GOALS ->
[a] Answer these from the passage on Davis Polk's London traineeship:
(i) How much does Davis Polk pay second-year trainees?
(ii) In what year did the firm start life in New York?
(iii) In what year did the London office's first trainees arrive?
[b] Write the next part of the passage on Davis Polk's London traineeship, picking up after its last sentence.

“If you want corporate finance work, early responsibility, and a guaranteed seat in New York… then Davis Polk is perfect.”
The magic money tree
It’s hard to talk about Davis Polk without bringing up money. For starters, the firm’s London office especially is “heavily focused on corporate finance” and moving money between big banks and multinational corporations. Those clients in turn pay Davis Polk a lot of cash for its troubles, generating a record $1.4 billion in revenue in 2018. Trainees sit at the bottom of the money tree, but they’re definitely not short-changed – Davis Polk has the highest trainee salary in the UK, paying first-years £55,000 and second-years £60,000.
And don’t be fooled by the firm’s small City headcount: zoom out on Google Maps and you’ll see a ten-office multinational network worthy of close to 20 top Chambers Global rankings. Trainees were “initially attracted by the firm’s status worldwide, and in particular in the US. But we generate plenty of work within London as well as outside it.” Despite Brexit looming, interviewees were happy to note that it remains the case that “this office leads Davis Polk in Europe.” Reflecting on the firm's relatively small size here they said that “the firm's strategy has always been one of organic growth – it's not going to go crazy and hire loads of laterals.” Training partner Will Pearce tells us: “We have proven it’s possible to handle massive cross-border transactions with a small team. We don’t have plans like other US firms in London to be a kind of ‘mini magic circle’ firm – our goal is to stick to what we’re good at.”
“This office leads Davis Polk in Europe.”
New York sits at the centre of the Davis Polk web; the firm started life here all the way back in 1849. It opened its London office back in the early 70s, but the first trainees didn't arrive on the scene until 2014. As a result, trainees told us that the training partner “is constantly looking for feedback and makes it clear we can shape the training contract.”
That said, the structure of the traineeship, seat allocation, and seat options are all fairly rigid in practice. The firm assigns trainees their first seat; after that “we discuss where we want to go during mid-seat reviews. The advantage of a small cohort is there’s very little competition.” Davis Polk only offers a handful of options so the vast majority of trainees do a seat in corporate, another in finance, and a specialist seat, plus six months in New York. For most the process is therefore “just a case of working out the order of your seats,” but if a trainee wants to bend the rules a bit “the firm can be very accommodating.” We heard about trainees who’d sat in corporate twice and skipped their spell in finance, or split their specialist seat between two different departments.
Sky’s the limit
Public and private M&A, capital markets and venture capital all form the work of the corporate group. “It provides such a varied experience as a trainee,” though most rookies “don’t tend to work on a huge number of deals” during their seat. On the bright side, “that means you get very involved in what you work on and the team comes to rely on your knowledge.” The London office collaborates a fair bit with the much larger American team – such as on Comcast's huge £30.6 billion takeover of Sky – but also has its own work stream. On the capital markets side Davis Polk recently acted for the underwriters on Ocado’s £143 million accelerated bookbuild: a short, sharp shares offering with little pre-warning. Other names on the books include Heineken, Maersk and several investment banks like Credit Suisse, Goldman Sachs and UBS.

Records excerpted from a collection

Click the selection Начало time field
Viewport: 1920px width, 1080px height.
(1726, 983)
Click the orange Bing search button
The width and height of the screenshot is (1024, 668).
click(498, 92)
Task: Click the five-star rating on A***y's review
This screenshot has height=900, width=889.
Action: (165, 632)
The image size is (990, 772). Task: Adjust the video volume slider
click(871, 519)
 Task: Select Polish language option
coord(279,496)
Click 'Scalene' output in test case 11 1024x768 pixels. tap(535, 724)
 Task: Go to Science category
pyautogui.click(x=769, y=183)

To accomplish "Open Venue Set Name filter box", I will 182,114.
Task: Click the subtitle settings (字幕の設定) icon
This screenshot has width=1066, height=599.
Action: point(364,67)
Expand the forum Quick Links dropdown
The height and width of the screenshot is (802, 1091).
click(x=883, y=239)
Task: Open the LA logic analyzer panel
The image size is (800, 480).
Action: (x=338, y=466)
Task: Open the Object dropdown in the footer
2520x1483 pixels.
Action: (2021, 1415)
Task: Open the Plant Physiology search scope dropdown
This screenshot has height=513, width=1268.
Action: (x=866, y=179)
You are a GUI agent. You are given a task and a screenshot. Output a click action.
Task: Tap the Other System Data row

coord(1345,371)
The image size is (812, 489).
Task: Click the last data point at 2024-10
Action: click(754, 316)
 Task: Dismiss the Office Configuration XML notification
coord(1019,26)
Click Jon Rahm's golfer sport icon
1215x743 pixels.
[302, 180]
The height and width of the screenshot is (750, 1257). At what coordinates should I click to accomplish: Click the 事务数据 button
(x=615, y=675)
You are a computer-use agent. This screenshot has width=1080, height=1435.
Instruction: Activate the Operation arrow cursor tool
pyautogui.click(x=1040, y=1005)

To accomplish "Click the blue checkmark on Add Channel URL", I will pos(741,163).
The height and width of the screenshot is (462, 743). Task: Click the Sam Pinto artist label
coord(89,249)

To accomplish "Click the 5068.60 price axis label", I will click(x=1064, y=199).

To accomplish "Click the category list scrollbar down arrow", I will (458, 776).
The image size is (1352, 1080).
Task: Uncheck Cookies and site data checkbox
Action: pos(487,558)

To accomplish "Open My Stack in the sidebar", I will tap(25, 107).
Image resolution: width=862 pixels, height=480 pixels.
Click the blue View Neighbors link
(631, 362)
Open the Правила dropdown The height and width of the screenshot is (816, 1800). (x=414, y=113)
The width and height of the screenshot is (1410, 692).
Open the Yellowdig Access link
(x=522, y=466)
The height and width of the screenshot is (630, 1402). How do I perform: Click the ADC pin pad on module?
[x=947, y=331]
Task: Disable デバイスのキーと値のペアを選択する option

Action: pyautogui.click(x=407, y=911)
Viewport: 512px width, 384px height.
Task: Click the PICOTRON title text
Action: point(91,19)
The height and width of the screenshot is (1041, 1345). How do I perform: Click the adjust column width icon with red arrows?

EXPECTED ANSWERS ->
[a]
(i) £60,000
(ii) 1849
(iii) 2014

[b]
Trainees said that on huge public M&A deals one of their main tasks is “drawing up communications documents for the press,” while on private transactions trainees are likely to “spend more time on diligence exercises.” On capital markets deals rookies “take the lead in verification and put together board minutes and other ancillary documents.”
The firm has “very close historical ties with big banks like J.P. Morgan and Morgan Stanley.” Banks like these form the core of the finance clientele, so trainees work for the most part on lender-side financings for public acquisitions and “the everyday needs of corporations.” Here too, London often handles the English side of transatlantic transactions, such as a £5.2 billion loan agreement for US insurance broker Marsh & McLennan’s proposed acquisition of British counterpart Jardine Lloyd Thompson. Like in corporate, “there’s no escape from standard trainee tasks” including running conditions precedent checklists. But interviewees also found that “supervisors are keen to push you – I often got to practise drafting security documents and sections of facility agreements, and there was a lot of client contact.”
“Supervisors are keen to push us.”
Specialist seat options include tax, financial regulation and competition. All three teams get pulled onto major corporate finance deals to provide their specialist know-how, but handle some of their own matters as well. Trainees sometimes referred to competition by the American term ‘antitrust’, even when discussing “non-US filings, which London takes the lead on within the global picture.” In one example, Davis Polk advised Brazilian pulp and paper company Fibria Celulose on the antitrust aspects of its $11 billion acquisition by market rival Suzano. Our sources got well acquainted with paper, “checking through a lot of documents” as part of filing analysis. Some also got to “draft elements of filings, but that was more as a learning tool and they would never actually be submitted.”
Every trainee is guaranteed a seat in New York if they want it. They’ll normally join a department they’ve already sampled in London, most commonly corporate or finance. As the US is the “heart of everything that’s happening at Davis Polk,” trainees found their time in the Big Apple most helpful for meeting colleagues in person. One said: “When I went back to London I knew exactly who to ring with any questions about America’s role on deals.” Of course, trainees also enjoy “getting to be a tourist” and staying in “a plush apartment” overlooking Central Park.
We heard that “what you choose to do in New York can be a fairly strong indication of where you want to qualify.” The small trainee intake means qualification’s a loose affair, starting with conversations towards the end of seat three. “People tend to get to qualify into their preferred department,” and things only need to get more formal if more than one trainee is gunning for the same spot. All three qualifiers got a spot in their department of choice in 2018, and in 2019 all three qualifiers stayed on.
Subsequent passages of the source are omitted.